Everett, Alice (1865–1949), astronomer and physicist, was born 15 May 1865 in Blythswood, Glasgow, one of three daughters and three sons of Joseph David Everett (1831–1904), lecturer in natural philosophy at Glasgow University, and his wife Jessie, daughter of Alexander Fraser, presbyterian minister. She was two years old when her father became professor of natural philosophy at QCB. He was professor there for thirty years, training distinguished scientists such as John Perry (qv) and Joseph Larmor (qv). Highly regarded as an educator, as a textbook writer, and as the main supporter of the introduction of metric units into physics, he was elected FRS in 1879; his pamphlet on the subject was internationally known and influential. On his appointment to QCB the family moved to Belfast, and Alice was educated at the coeducational Methodist College, Belfast. In 1882 she attended lectures at QCB in preparation for the examinations of the RUI, eventually taking first place in the first-year scholarship examination in science, an event that caused the university authorities to consider the eligibility of women for scholarships (eventually granted in 1895). She entered Girton College, Cambridge (1886), where Elizabeth Welsh (qv) was mistress, and where Everett met Annie Maunder (qv), with whom she became good friends. In 1889 she passed the mathematics tripos with honours. During her time at Cambridge she also sat and passed the RUI's examinations in mathematics and mathematical physics (1887) and was awarded MA (1889).

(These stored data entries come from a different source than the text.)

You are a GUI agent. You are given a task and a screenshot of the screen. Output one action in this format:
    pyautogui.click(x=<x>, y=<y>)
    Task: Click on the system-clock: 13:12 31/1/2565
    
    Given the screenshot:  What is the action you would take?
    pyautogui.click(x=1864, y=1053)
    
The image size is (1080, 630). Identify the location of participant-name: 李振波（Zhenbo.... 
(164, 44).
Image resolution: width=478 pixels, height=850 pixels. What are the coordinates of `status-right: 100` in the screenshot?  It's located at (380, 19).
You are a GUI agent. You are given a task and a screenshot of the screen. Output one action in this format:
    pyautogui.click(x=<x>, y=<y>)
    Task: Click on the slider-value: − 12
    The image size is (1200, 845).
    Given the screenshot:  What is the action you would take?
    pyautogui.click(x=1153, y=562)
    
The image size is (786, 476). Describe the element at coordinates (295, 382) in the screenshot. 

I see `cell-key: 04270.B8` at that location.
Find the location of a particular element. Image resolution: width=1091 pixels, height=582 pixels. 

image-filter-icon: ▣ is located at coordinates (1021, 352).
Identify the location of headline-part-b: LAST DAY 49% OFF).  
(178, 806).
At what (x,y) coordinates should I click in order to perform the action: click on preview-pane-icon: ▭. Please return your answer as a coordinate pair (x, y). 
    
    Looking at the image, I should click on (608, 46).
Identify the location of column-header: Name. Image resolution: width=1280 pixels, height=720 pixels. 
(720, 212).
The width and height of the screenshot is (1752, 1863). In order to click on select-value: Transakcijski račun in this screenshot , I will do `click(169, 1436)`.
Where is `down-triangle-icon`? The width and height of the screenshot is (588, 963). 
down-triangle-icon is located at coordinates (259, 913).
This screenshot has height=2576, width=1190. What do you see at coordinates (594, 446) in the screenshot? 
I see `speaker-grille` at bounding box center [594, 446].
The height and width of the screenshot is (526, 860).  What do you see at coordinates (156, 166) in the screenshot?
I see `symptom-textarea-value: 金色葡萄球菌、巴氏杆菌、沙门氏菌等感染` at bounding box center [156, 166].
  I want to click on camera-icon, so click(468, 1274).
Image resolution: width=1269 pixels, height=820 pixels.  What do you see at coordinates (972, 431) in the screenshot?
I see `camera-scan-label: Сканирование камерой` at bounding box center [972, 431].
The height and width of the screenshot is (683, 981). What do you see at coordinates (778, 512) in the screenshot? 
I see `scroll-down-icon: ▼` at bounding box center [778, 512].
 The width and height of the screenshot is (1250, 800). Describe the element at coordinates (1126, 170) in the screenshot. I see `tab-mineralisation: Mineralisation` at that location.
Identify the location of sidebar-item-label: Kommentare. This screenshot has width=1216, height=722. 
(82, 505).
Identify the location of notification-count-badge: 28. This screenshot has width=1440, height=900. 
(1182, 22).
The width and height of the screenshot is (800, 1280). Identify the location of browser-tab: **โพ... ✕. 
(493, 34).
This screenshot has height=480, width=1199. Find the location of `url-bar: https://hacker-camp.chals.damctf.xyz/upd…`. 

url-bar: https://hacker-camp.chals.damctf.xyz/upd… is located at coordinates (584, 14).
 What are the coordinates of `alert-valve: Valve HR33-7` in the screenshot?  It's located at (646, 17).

After graduation she was appointed as a ‘lady computer’ at the Royal Observatory at Greenwich, a routine job at a menial salary. She was assigned to the project of the astrographic catalogue – an international project, which aimed to survey the entire sky photographically and catalogue all stars brighter than eleventh magnitude. Other duties involved making observations in the transit department using the transit circle.
She joined the British Astronomical Association (1891), acted as its secretary (1893), and contributed papers on her observations of the total lunar eclipse of November 1891 and the Nova Aurigae of 1892. In November 1895 she began a three-year tenure as a scientific assistant at the astrophysical observatory in Potsdam, becoming the first woman to be employed in an observatory in Germany. Her duties were concerned primarily with the astrographic catalogue. In one year, 1897, she helped measure the positions of 22,000 stars. She left Germany in 1898 to take up a one-year position at the observatory of Vassar College, USA, and wrote two papers with Mary Whitney on observations of minor planets and a comet for the Astrophysical Journal (xx (1900), 47, 76). At the time it was difficult for women to acquire research positions and, despite applying to several American observatories, she returned to England in 1900. Her astronomical career was effectively over at the age of 35.
Undaunted, she shifted her interests to optics and, in collaboration with her father, translated and edited Hovestadt's Jena glass and its scientific and industrial applications (1902). In the same year, her father communicated a paper by her to the Physical Society of London describing experiments on zonal observations in lenses. This was the first paper by a woman to appear in the society's journal (xviii (1903), 376). Her father died in 1904 and little is known about her career after this, until the outbreak of the first world war brought new opportunities; women were appointed to fill technical posts left vacant by men serving in the forces. After a year spent in the optical laboratory of the firm of Hilgers in London, she joined the National Physical Laboratory as a junior assistant in the physics division (1917), where she worked in the optical section. Her research duties concerned the design of optical instruments, photometry, and spectrophotometry, while she specialised in the calculation of aberrations in lens and mirror systems. She retired from her post in 1925, aged 60, and began attending evening courses in practical wireless at the Regent St. Polytechnic, London, and then commenced research in the electrical engineering department of the City & Guilds College. She was among the founding members of the Television Society, established in 1927 to promote research into television. In 1933 she designed and patented, jointly with the Baird Television Company, an improved version of Logie Baird's ‘mirror drum’, the scanning device used in early transmissions. She was awarded a civil pension of £100 a year in 1938 in recognition of her contribution to physical science.
She died in London 29 July 1949, aged 84, leaving her scientific library to the Television Society.